#### PASSAGE SHOWN:
Abstract and Poster Display Submission Deadline: Monday, October 18, 2010
Please submit application and any questions to: info@westonaprice.org
The Weston A. Price Foundation invites submission of abstracts from health professionals on a broad range of topics relating food and nutrition to health, demonstrating the integration of practice, education and scholarship. Specific topics include but are not limited to incorporating nutrition into your practice, results of nutritional interventions you have made with a specific patient population, or patient teaching projects involving nutrition. All posters must represent your original work.
For full-fee registrants only.
Please use this form to submit abstracts/poster presentations. (MS Word 2003)
Author Name and Title/Credentials: Gigi Berardi, PhD
Professor of Environmental and Food Studies, Huxley College of the Environment, Western Washington University and Director, Resilient Farms Project
Title of Poster: Resilient Farms, Resilient Cultures: Protecting Traditional Food and Farm Cultures following the WAPF Diet and Grass-Farming Principles
This poster-paper is based on study and research I conducted last year, focusing on traditional food cultures that emphasize good oils, fats, and animal muscle and organs, as well as recent farm research on U.S. farm community vulnerabilities and how best to build regional and household resilience. Case studies include:
• Athabascan Indians in the interior of Alaska (the traditional Tanana Chiefs Conference tribal lands) — Among the Athabascan Indians, threats to subsistence foods and stresses on household economics abound from high energy prices and low Chinook salmon runs to dwindling moose numbers. This poster discusses Tribal councils’ protective action, as well as work in teaching and helping to can and preserve salmon in the villages.
• Swahili coastal tribes in the area of Munje village (near Tanzania) — In Munje village in Kenya, the Digo, a Bantu-speaking, mostly Islamic tribe in the southern coastal area of Kenya, enjoy the possibilities of a wide variety of fruits, vegetables, and fish/oils. Yet the treasured food is, in fact, the coconut. The poster discusses how coconut is used in the village – from heating mandazi to use as a hair conditioner, and how the coconut meat is eaten between meals. Highlighted is the excellent dental hygiene and health in the village.

#### DATA TO EXAMINE:
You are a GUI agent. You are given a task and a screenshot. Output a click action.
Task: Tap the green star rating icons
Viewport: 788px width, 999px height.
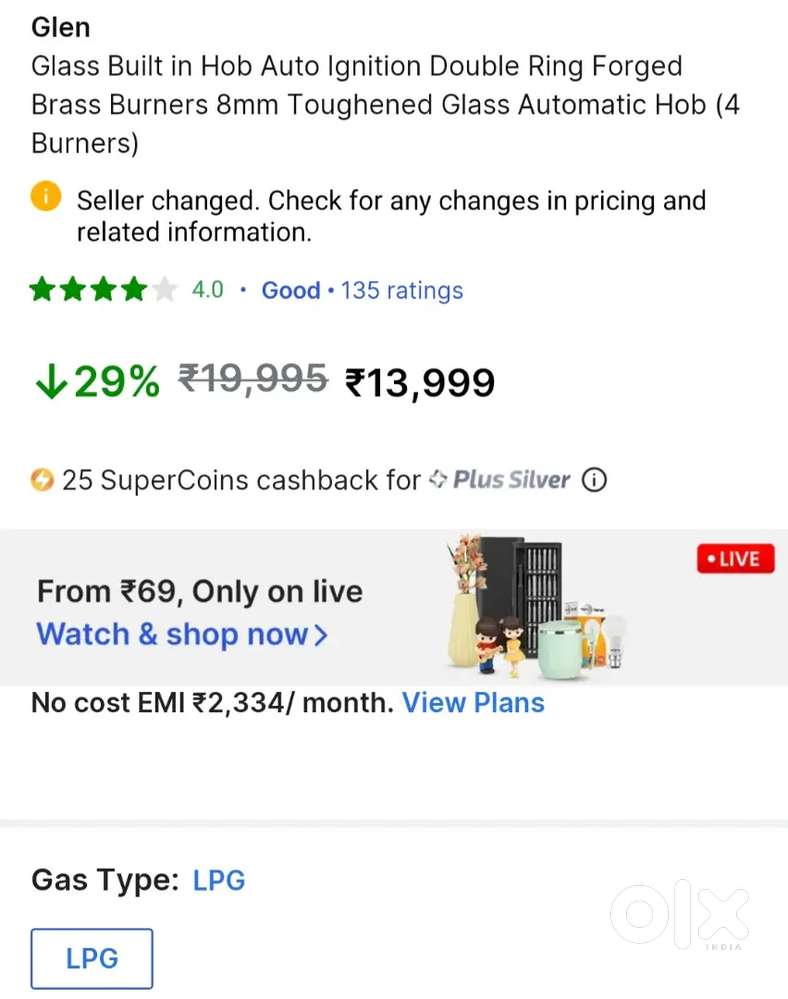[x=103, y=291]
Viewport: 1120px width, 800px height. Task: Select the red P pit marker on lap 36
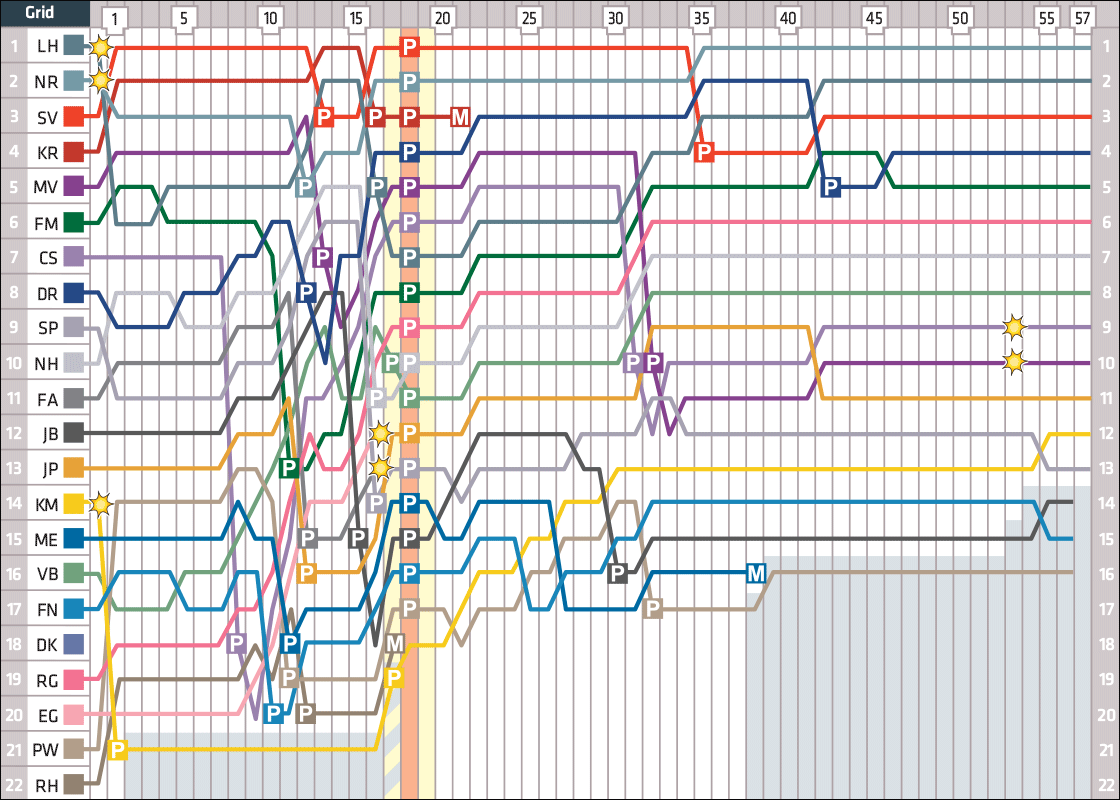[704, 152]
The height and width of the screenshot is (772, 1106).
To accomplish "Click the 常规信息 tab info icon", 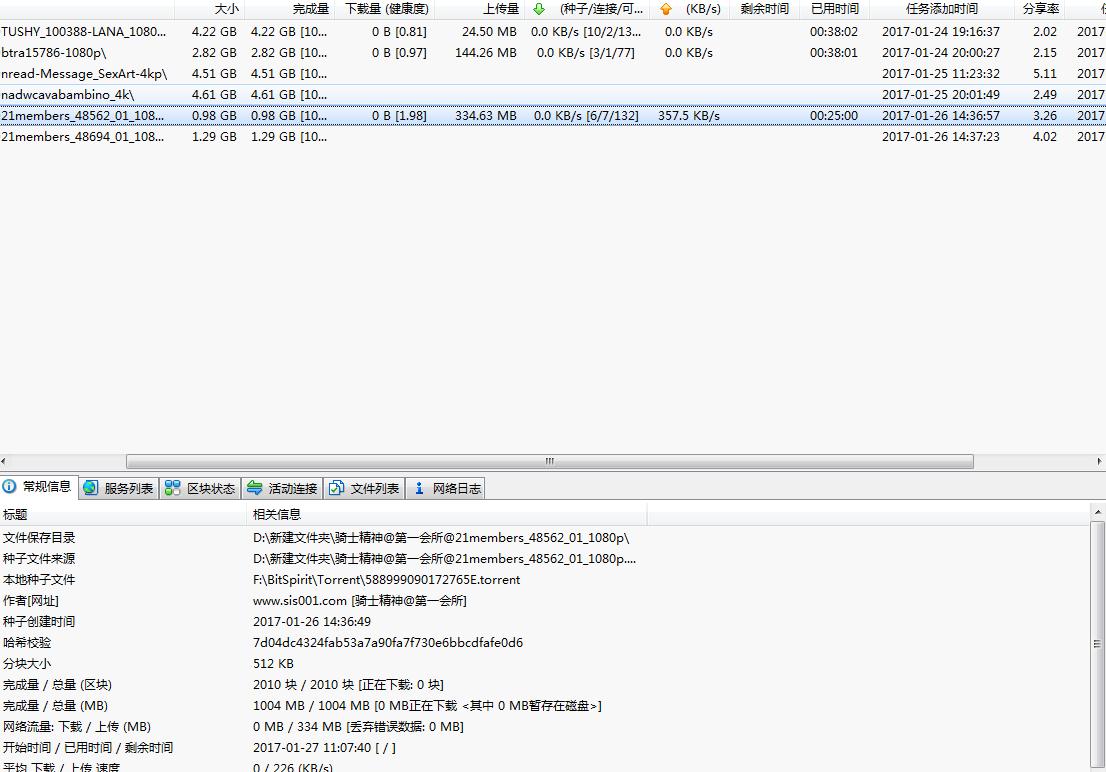I will pyautogui.click(x=10, y=487).
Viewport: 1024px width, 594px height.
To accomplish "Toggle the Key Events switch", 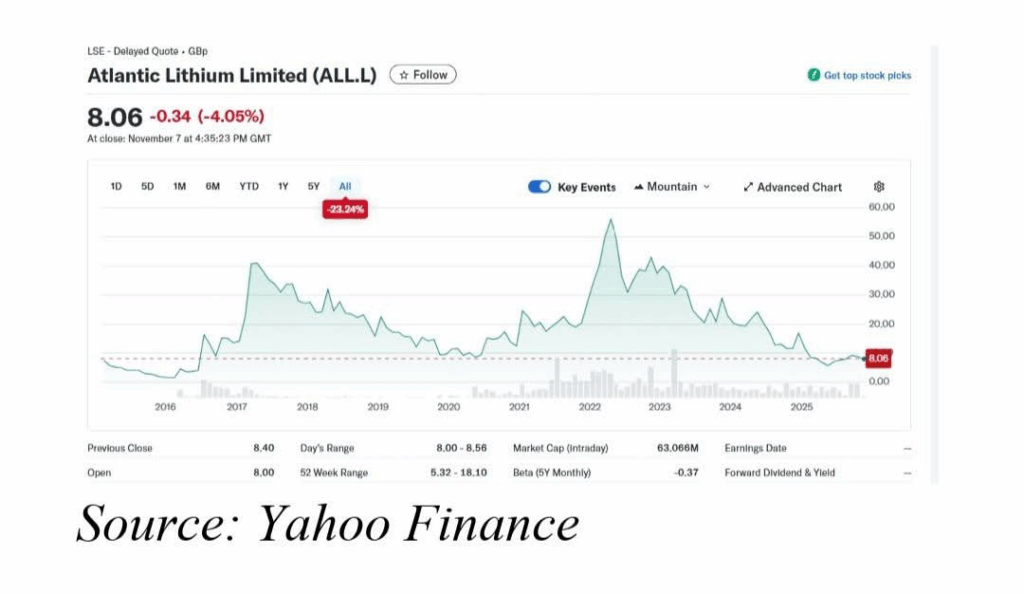I will 540,187.
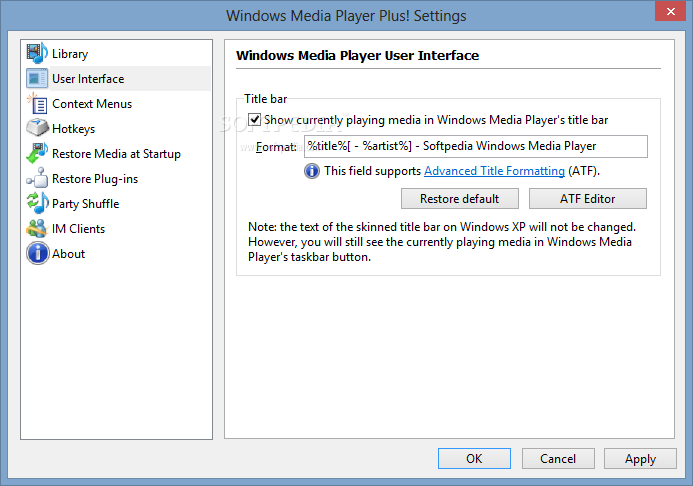Click the Restore Plug-ins icon

37,179
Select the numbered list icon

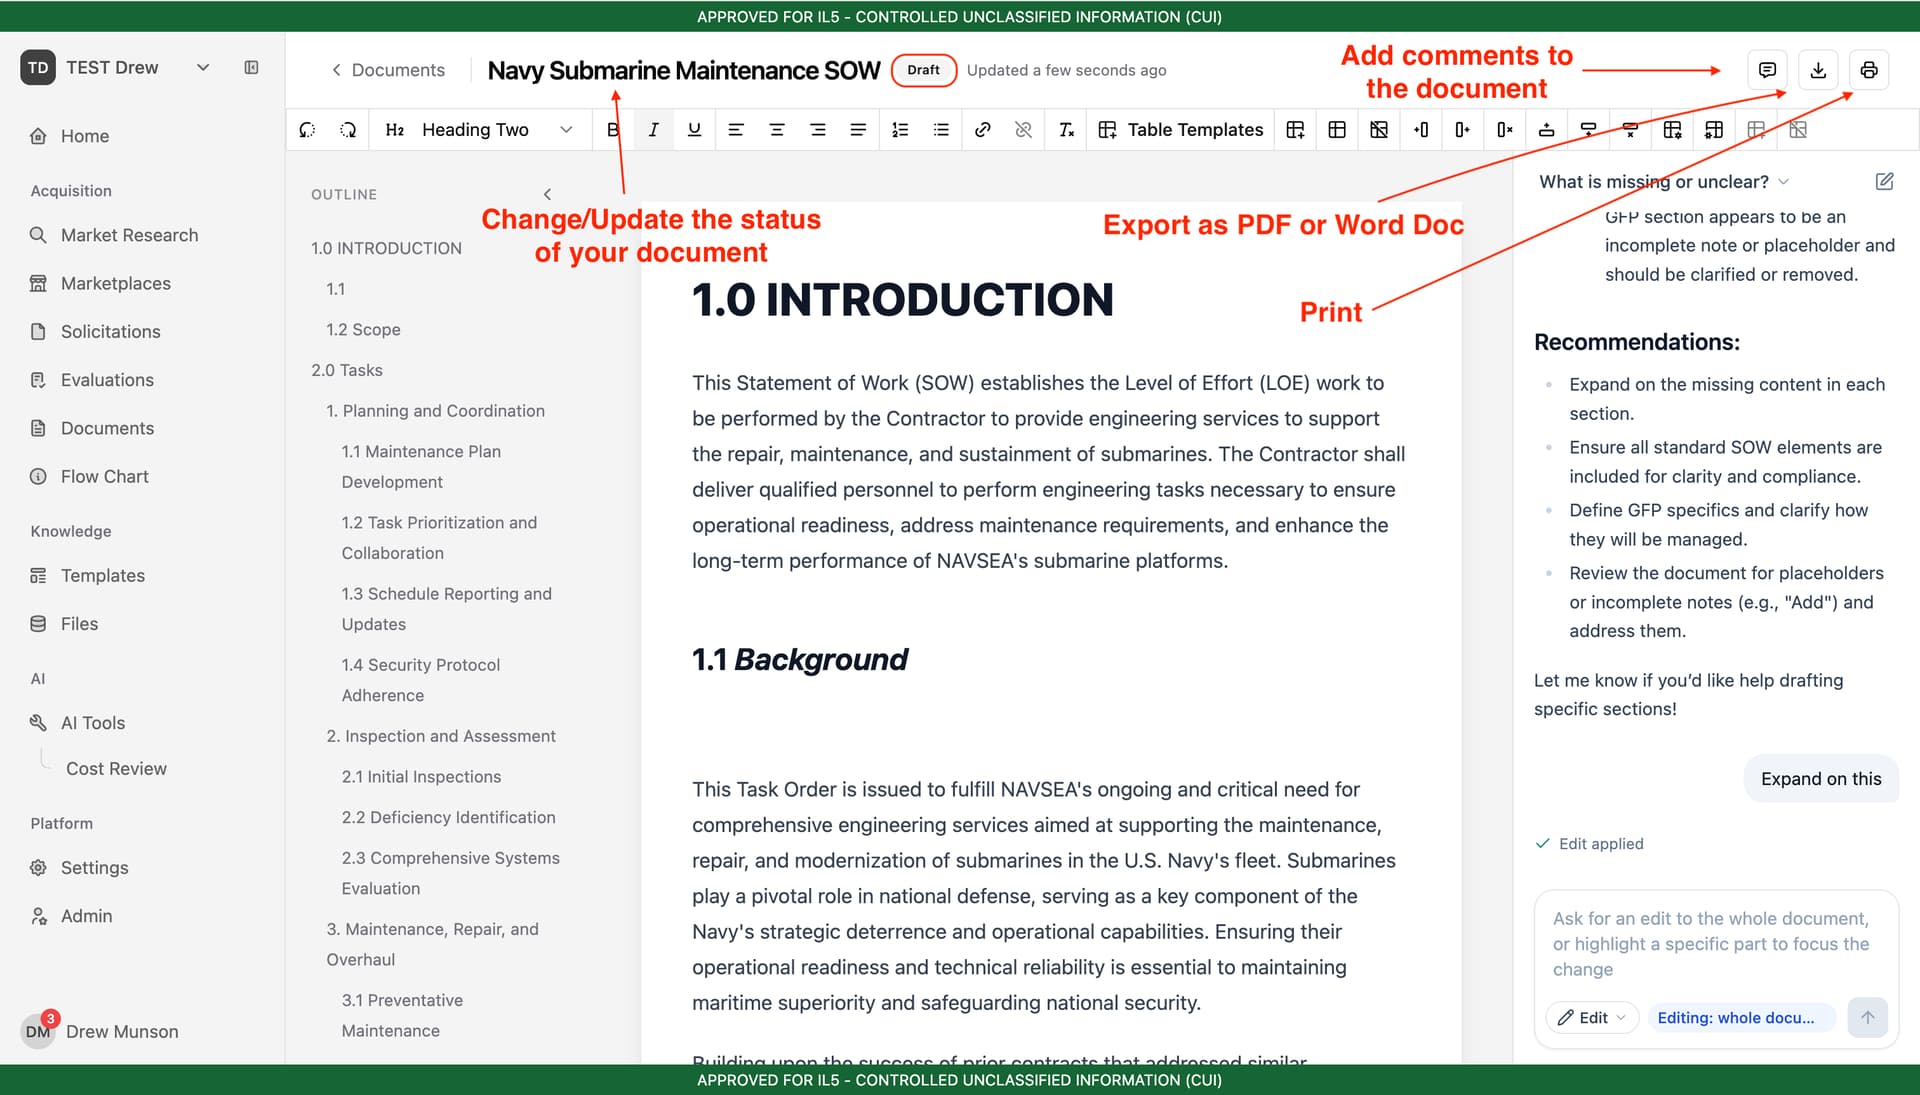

#### WORK INSTRUCTIONS:
- A) According to the abstract call, what is the deadline for submitting abstracts and poster displays?
- B) List the specific topics that the abstract call names as examples for submissions.
The records have no connection to the abstract call.

#### SOLUTIONS BELOW:
- A) Monday, October 18, 2010

- B)
- Incorporating nutrition into your practice
- Results of nutritional interventions you have made with a specific patient population
- Patient teaching projects involving nutrition